Problems and tasks —
- a) Decide whether each statement below agrees with the newsletter excerpt: (i) The author got a popularity-ordered list of subreddits by scraping RedditMetrics. (ii) Earlier explorations of the moderator graph concentrated on the most popular subreddits. (iii) The author sent out source/target two weeks before this issue. Answer each with yes or no, followed by the words from the newsletter excerpt that settle it, quoted exactly.
- b) Answer these questions from the newsletter excerpt, one line each:
(i) In which numbered issue of source/target did the author discuss the role of moderators?
(ii) Who wrote the in-depth article on these issues, and for which outlet?
(iii) About how many subreddits were on the list the author downloaded?
- c) Reproduce the passage of the newsletter excerpt starting at "My first step" and ending at "for those subreddits.", keeping every word unchanged.

Source passage —
-------

Hi, I’m Christian and this is a newsletter with interesting content and links orbiting the world of graph.
It’s been almost a month since I’ve emailed—it didn’t feel right to send out source/target two weeks ago. I was torn between sending a note of solidarity and support for Black Lives Matter and adding to the noise when I should instead be listening.
As ever, continue to send me any links or content that you think your fellow subscribers would find interesting. I’m particularly interested in highlighting the work of marginalized creators in the field and I will showcase and amplify these voices in my newsletter.
Last time, in source/target #9, I discussed the role of moderators on social networking websites like Reddit. I was particularly interested in the news and fallout from the release of an incendiary list of moderators that pointed to potential content collusion across subreddits.
David Pierce at Protocol has written an in-depth article of some of these issues and others at the end of last month and it’s worth a read. I figured it would be fun to take some time to do my own original analysis for source/target.
My first step was to do some web scraping of RedditMetrics to get a list of subreddits in descending order of popularity. I figured it made the most sense to focus on the most popular subreddits as they have the furthest reach on the site. Other explorations of the moderator graph have focused on the smaller communities.
I ended up downloading an ordered list of nearly 20,000 subreddits—I took each of these in turn in turn and parsed them to get a list of moderators using Reddit’s built-in Moderators API. I really shouldn’t have been surprised by this but there are a lot of subreddits and, in turn, a lot of moderators for those subreddits.

-------

Raw data —
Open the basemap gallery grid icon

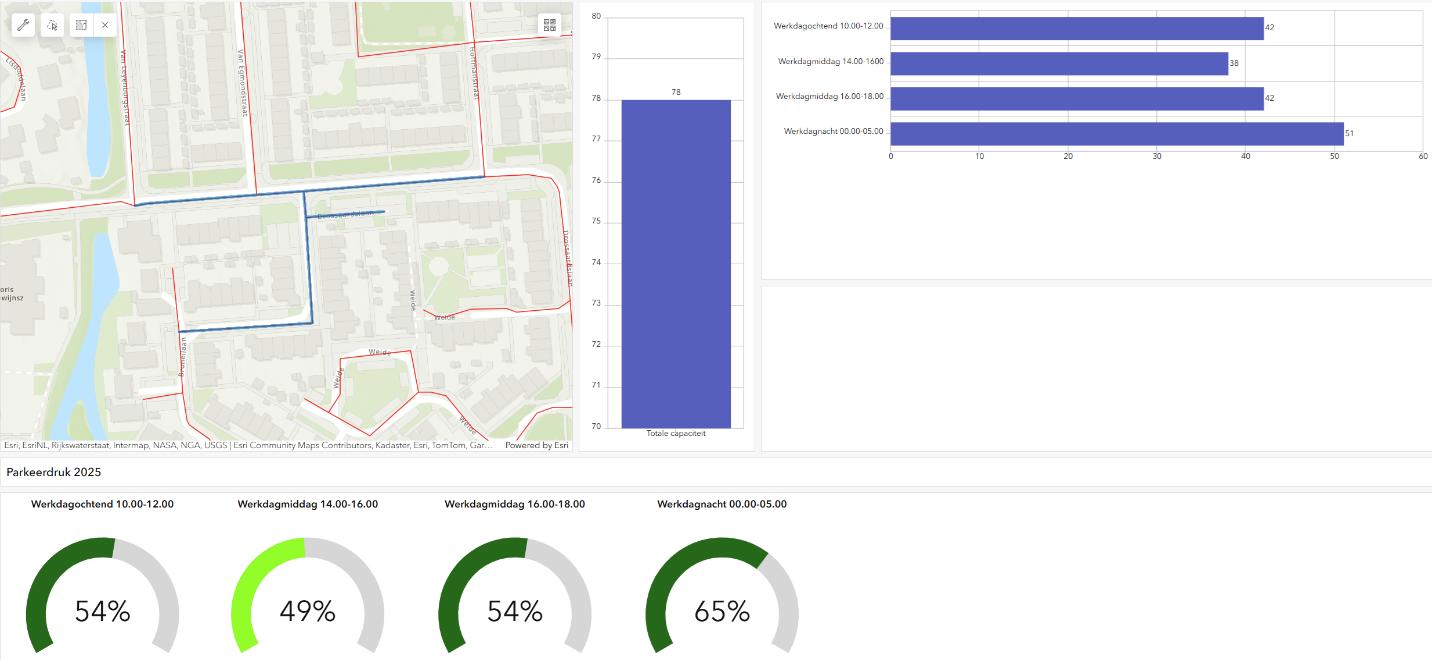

-------

In response —
- a)
(i) Yes: "My first step was to do some web scraping of RedditMetrics to get a list of subreddits in descending order of popularity."
(ii) No: "Other explorations of the moderator graph have focused on the smaller communities."
(iii) No: "it didn’t feel right to send out source/target two weeks ago."

- b)
(i) #9
(ii) David Pierce, at Protocol
(iii) Nearly 20,000

- c)
My first step was to do some web scraping of RedditMetrics to get a list of subreddits in descending order of popularity. I figured it made the most sense to focus on the most popular subreddits as they have the furthest reach on the site. Other explorations of the moderator graph have focused on the smaller communities.
I ended up downloading an ordered list of nearly 20,000 subreddits—I took each of these in turn in turn and parsed them to get a list of moderators using Reddit’s built-in Moderators API. I really shouldn’t have been surprised by this but there are a lot of subreddits and, in turn, a lot of moderators for those subreddits.